- Directed by: Owen Elliott
- Written by: Michael Winchester
- Produced by: Owen Elliott, Michael Winchester
- Starring: Jancita Day, Bree Desborough, Shaun Goss
- Cinematography: Gavin Banks
- Production companies: 76 Pictures, Purple Top Productions
- Release date: 26 May 2012;

= Bathing Franky =

Bathing Franky is a 2012 Australian film directed by Owen Elliott. The movie was released on 26 May 2012 and centers on a young man struggling to reconnect with his life after being released from prison.

==Synopsis==
Ex-con Steve is unable to entirely cope with his recent release from prison. He's not able to hold a successful relationship with his girlfriend Suzie due to his past interactions with another man, "Raven", in prison.
Steve has been recruited into delivering "Mobile Canteen" (fictional version of Meals on Wheels) food packages to various people. Through this job he becomes acquainted with Rodney, a "backyard magician" who for forty years has cared for his invalid mother Francisca "Franky", telling stories of her days as a renowned cabaret performer.
Rodney agrees to Steve living at their house. A friendship develops and intensifies; Franky disapproves.

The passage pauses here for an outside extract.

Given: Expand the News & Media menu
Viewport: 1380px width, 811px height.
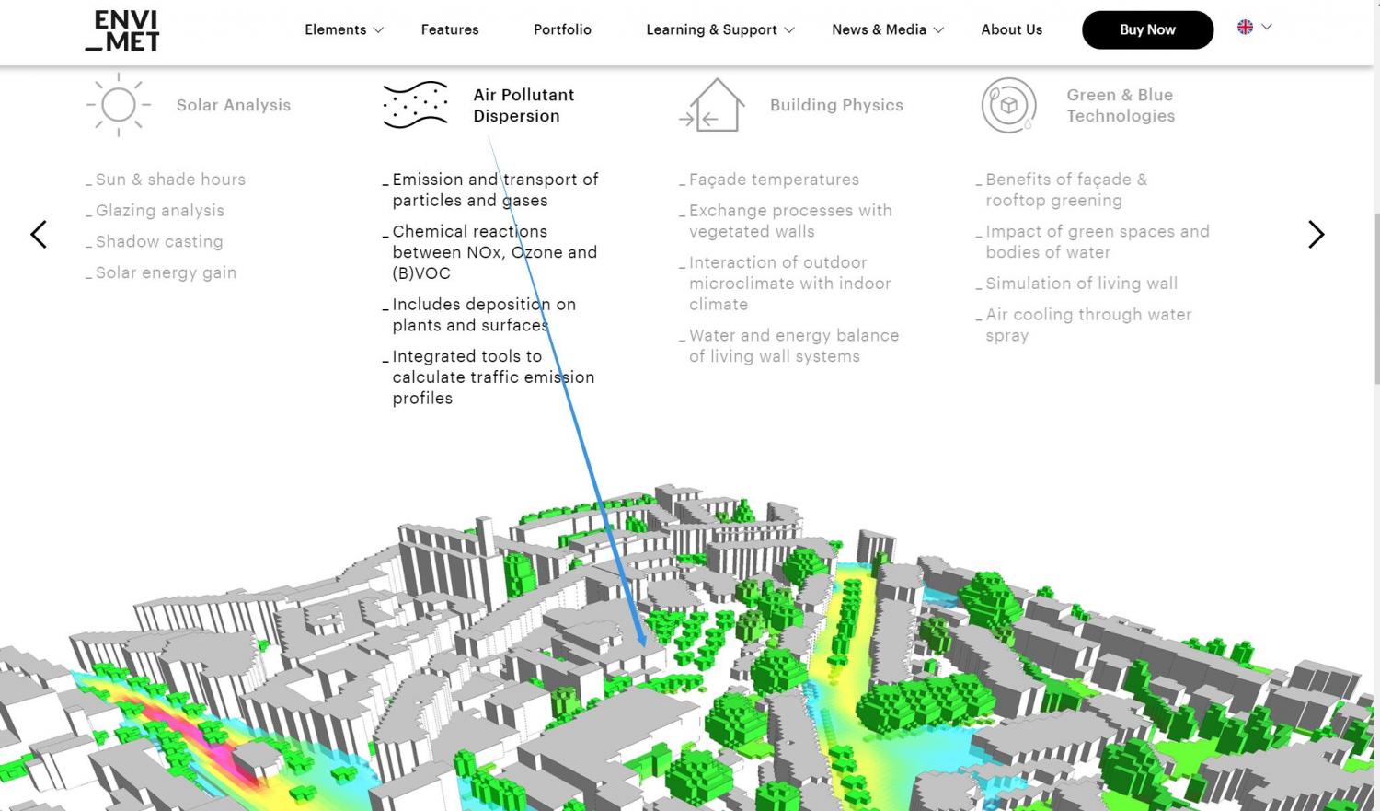Looking at the screenshot, I should click(x=887, y=29).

Peg, the manager of Mobile Canteen, tells Steve the true story of Franky's arrival in Australia from Italy, pregnant and alone, how she contracted polio and was incapacitated by stroke. She may have been a small-time entertainer says Peg, but never the star Rodney makes out.
Peg agrees to help Suzie with her personal problems if Steve will persuade Rodney to put Franky in a nursing home.
Steve confesses to Rodney how four years earlier, as a drug courier, he accidentally crushed his friend's head while fleeing a hostile gang, and left him to die.

He takes a knife and hitch-hikes into Sydney, intending to confront Raven, and discovers the prison bully is just another human trying to get by.
By the time Steve returns Franky is dead. She went peacefully, Rodney says.

==Cast==
- Henri Szeps as Rodney
- Maria Venuti as Franky
- Shaun Goss as Steve
- Bree Desborough as Susie
- Kath Leahy as Peg
- Brendan Madigan as Tommy
- Michael Winchester as Raven
- Alexander Spinks as Bindi
- Letitia Sutherland as Donna
- Ben Tranter as Young Vincenzo
- Jancita Day as Young Franky

==Production==
Michael Winchester began writing the script over a ten-year period while working as a cattle farmer. Diarmid Heidenreich was initially cast as Steve, but the role later went to Shaun Goss for unspecified reasons. Filming took place in 2009, over a four-week period in New South Wales’ Hunter Valley.

==Reception==
Reviewers for Urban Cinefile gave positive reviews for Bathing Franky, both praising Venuti's acting.